• WHAT YOU ARE ASKED TO DO: Copy every line of the items below word for word, leaving out the pictures.

— Begin TASK DATA —

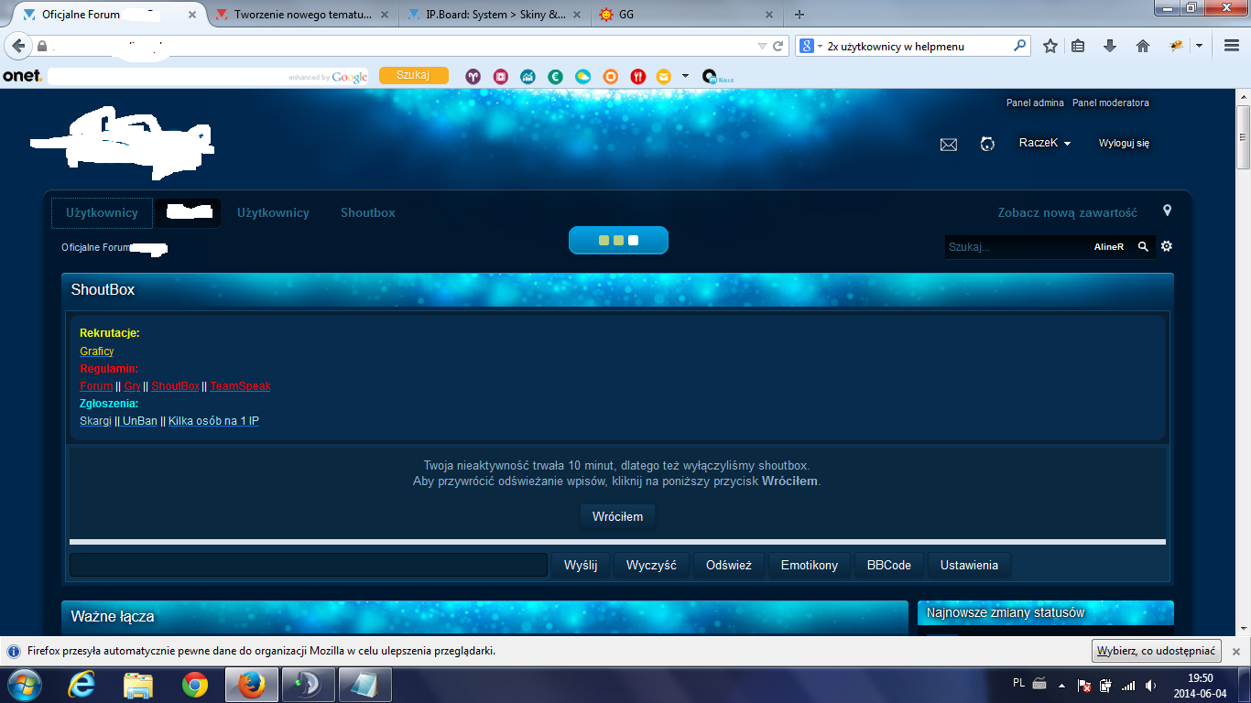Click Firefox bookmark star icon
Image resolution: width=1251 pixels, height=703 pixels.
tap(1050, 46)
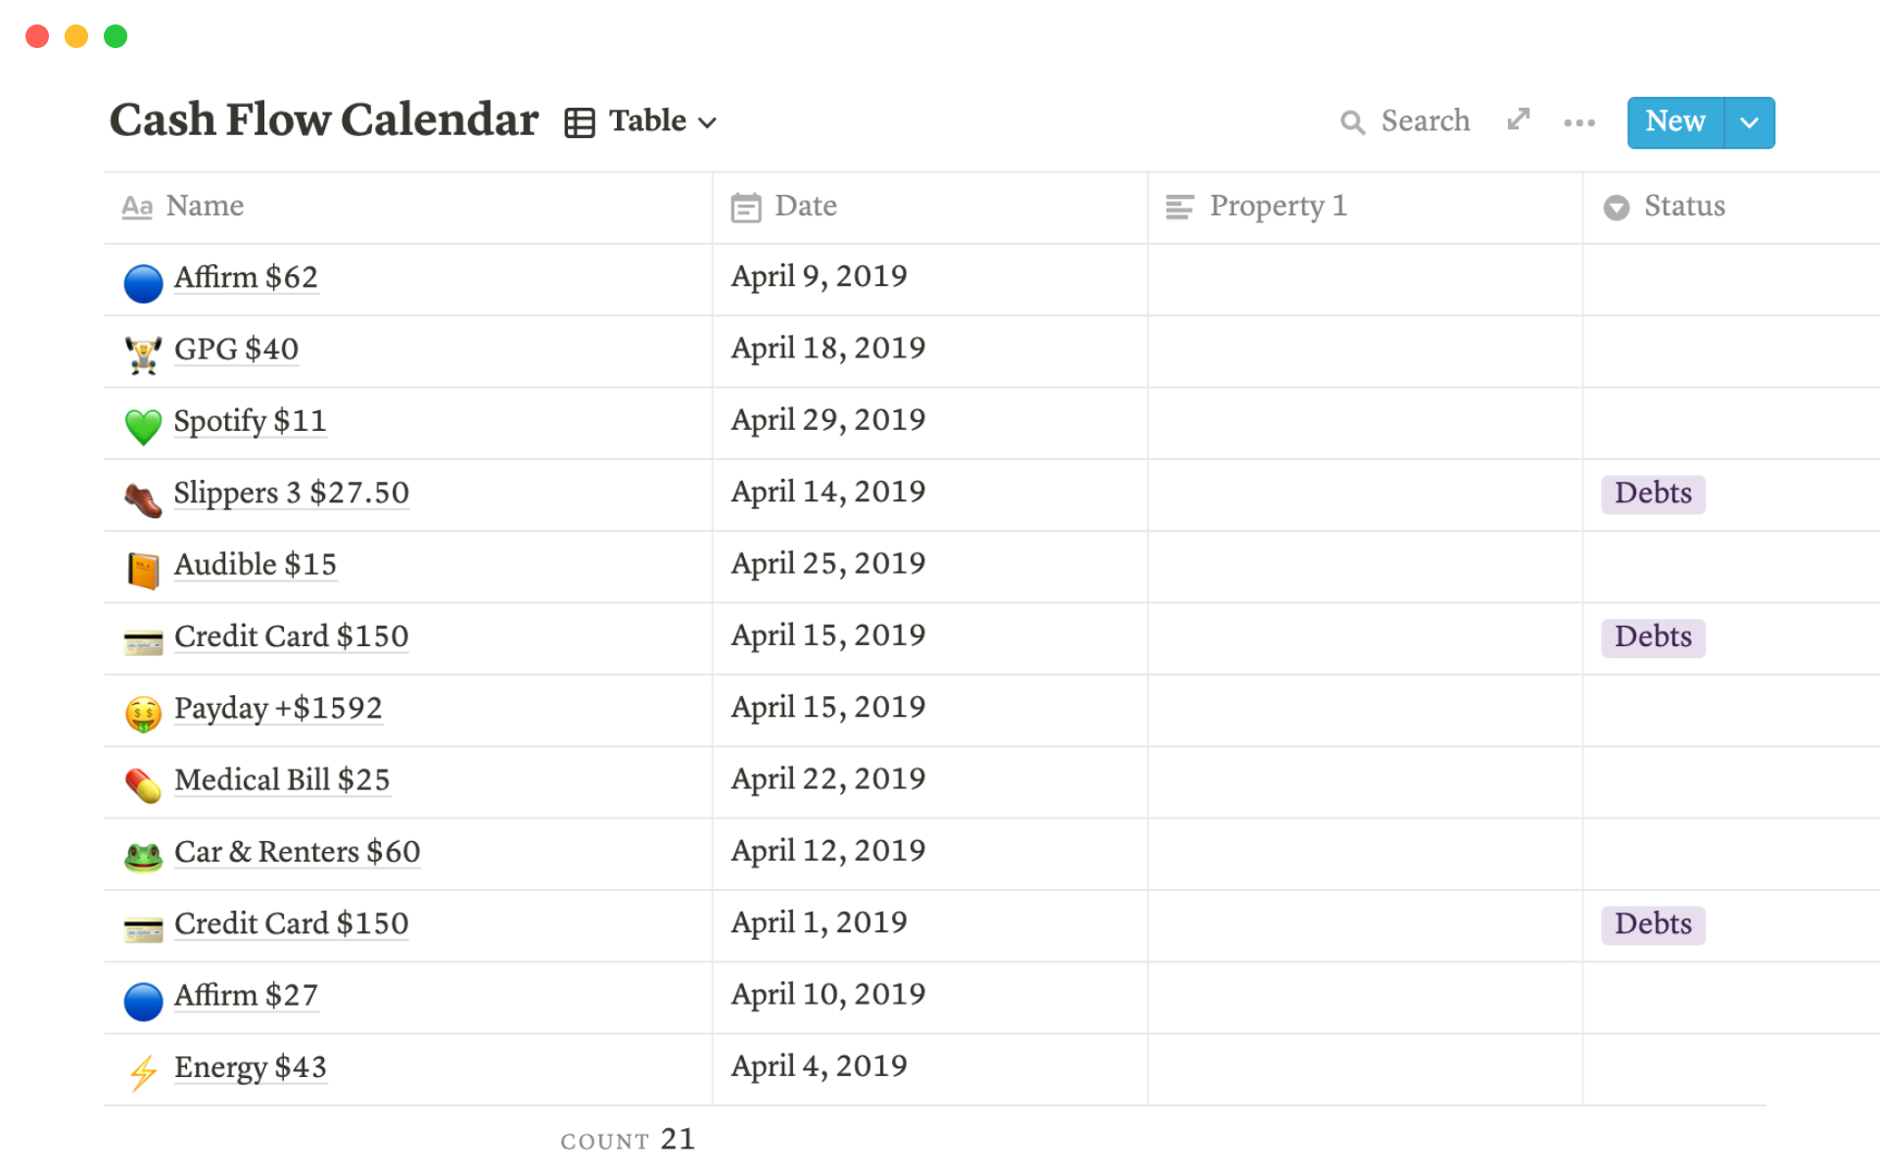Viewport: 1880px width, 1175px height.
Task: Open the expand full-page arrows icon
Action: 1518,119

— End TASK DATA —

• EXERCISE SOLUTION:
Click Firefox bookmark star icon
Image resolution: width=1251 pixels, height=703 pixels.
tap(1050, 46)
Viewport: 1880px width, 1175px height.
Task: Open the expand full-page arrows icon
Action: 1518,119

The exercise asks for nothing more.